Ao embaixador de Myanmar (antiga Birmânia) no Brasil

Venho, através deste email, manifestar o quanto segue:

Desde agosto de 2007 venho acompanhando, através da mídia internacional, os protestos ocorridos em Myanmar (antiga Birmânia) contra o aumento dos combustíveis e pelo fim do regime militar que impera naquele país.

Tais protestos estão sendo liderados por monges budistas da linha Theravada, filosofia espiritual a qual sou simpatizante no Brasil e que tem sido de grande valia na minha evolução pessoal. Também acompanho, com indignação e preocupação, a maneira selvagem com que o governo de Myanmar está reprimindo tais protestos, ordenando que o exército abra fogo contra seu próprio povo desarmado e seus líderes religiosos.

Soma-se à esses atos de repressão as seguintes medidas bárbaras adotadas pela Junta Militar: o bloqueio da internet e de ligações telefõnicas internacionais, a proibição de portar celulares e câmeras, o toque de recolher, a proibição de reuniões com mais de cinco pessoas e o cerco e invasão aos mosteiros e templos budistas com o intuito de impedir os monges de liderarem as manifestações pró-democracia.

Como se não bastasse tamanha atrocidade contra a liberdade de expressão, em pleno século XXI, hoje leio na mídia internacional que imagens feitas por satélite confirmam informações sobre vilarejos incendiados, deslocamentos forçados e outras violações dos direitos humanos em Myanmar.

A Associação Americana pelo Avanço da Ciência informou que fotos em alta resolução feitas por satélites comerciais documentam o aumento da presença militar em 25 pontos no leste de Myanmar. Tais fotos coincidem com denúncias de abril deste ano de que um grupo de vilarejos no Estado de Karen tinha sido incendiado por forças militares. Segundo a mídia internacional no lugar aonde deveriam estar os vilarejos aparecem manchas escuras.

Na minha opinião tamanha repressão comprova que a situação dos Direitos Humanos em Myanmar está muito pior do que em 1988. Em 1988 a atual junta militar tomou o poder do ditador anterior, assassinando em torno de 3.000 estudantes que lutavam por democracia. Além disso, não posso deixar de mencionar o fato de que a Junta Militar mantém prisioneira a primeira ministra eleita de Myanmar, Suu Kyi, há mais de 11 anos.

Também acompanho, com assombro, o fato do governo de Myanmar estar construindo uma nova (e caríssima) capital, inspirada em arquitetura européia (em detrimento da cultura tradicional de seu país), enquanto a maior parte de seu povo vive em estado de pobreza.
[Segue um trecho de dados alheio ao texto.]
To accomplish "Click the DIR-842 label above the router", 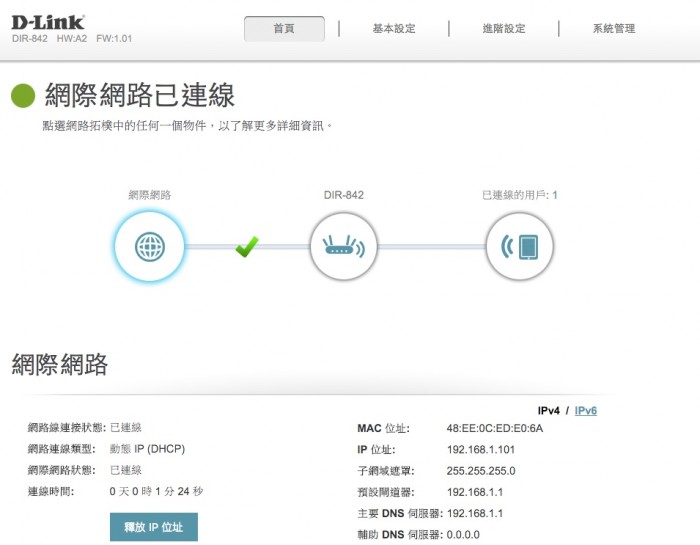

Tal empreitada, faraônica e sem sentido, num país aonde as pessoas morrem de fome, remete lembrança à tiranos descompensados que entraram para a história da humanidade, como Nero (antigo imperador de Roma) e Kim Il Sung (falecido ditador da Coréia do Norte).

Senhor embaixador, após relatar acontecimentos que com certeza devem ser de seu conhecimento gostaria de lembrá-lo de que na história da humanidade as tiranias sempre encontraram o seu fim. Mais cedo ou mais tarde o oprimido consegue sair do julgo do opressor e escreve a história sob sua ótica.

Atualmente, fora do regime fechado de Myanmar e de seus países aliados, o mundo já julga seu governo como uma das ditaduras mais cruéis dos ultimos tempos. Existem filmes, documentários, livros, reportagens e uma ampla rede de solidariedade ao movimento pela democracia na Birmânia (atual Myanmar).

Os recentes acontecimentos envolvendo os monges budistas reforçam essa rede internacional pela democracia, pela humanidade, e pode ter certeza que independente do resultado imediato das mobilizações budistas elas servirão para ampliar e reforçar essa rede, agora com a participação muito mais ativa da comunidade budista internacional.

Vivemos numa era aonde o movimento democrático aprendeu com a queda das ditaduras em outras partes do mundo. Além de manifestar meu repúdio às atitudes bárbaras de seu governo, manifesto que a partir de agora me integro à essa rede pela democracia na Birmânia, e ajudarei no que for possível pelo fim do regime militar em seu país. Tenho fé que em pouco tempo enviarei outro email para essa embaixada; porém, felicitando o novo regime democrático que será erguido sobre os escombros da ditadura atual.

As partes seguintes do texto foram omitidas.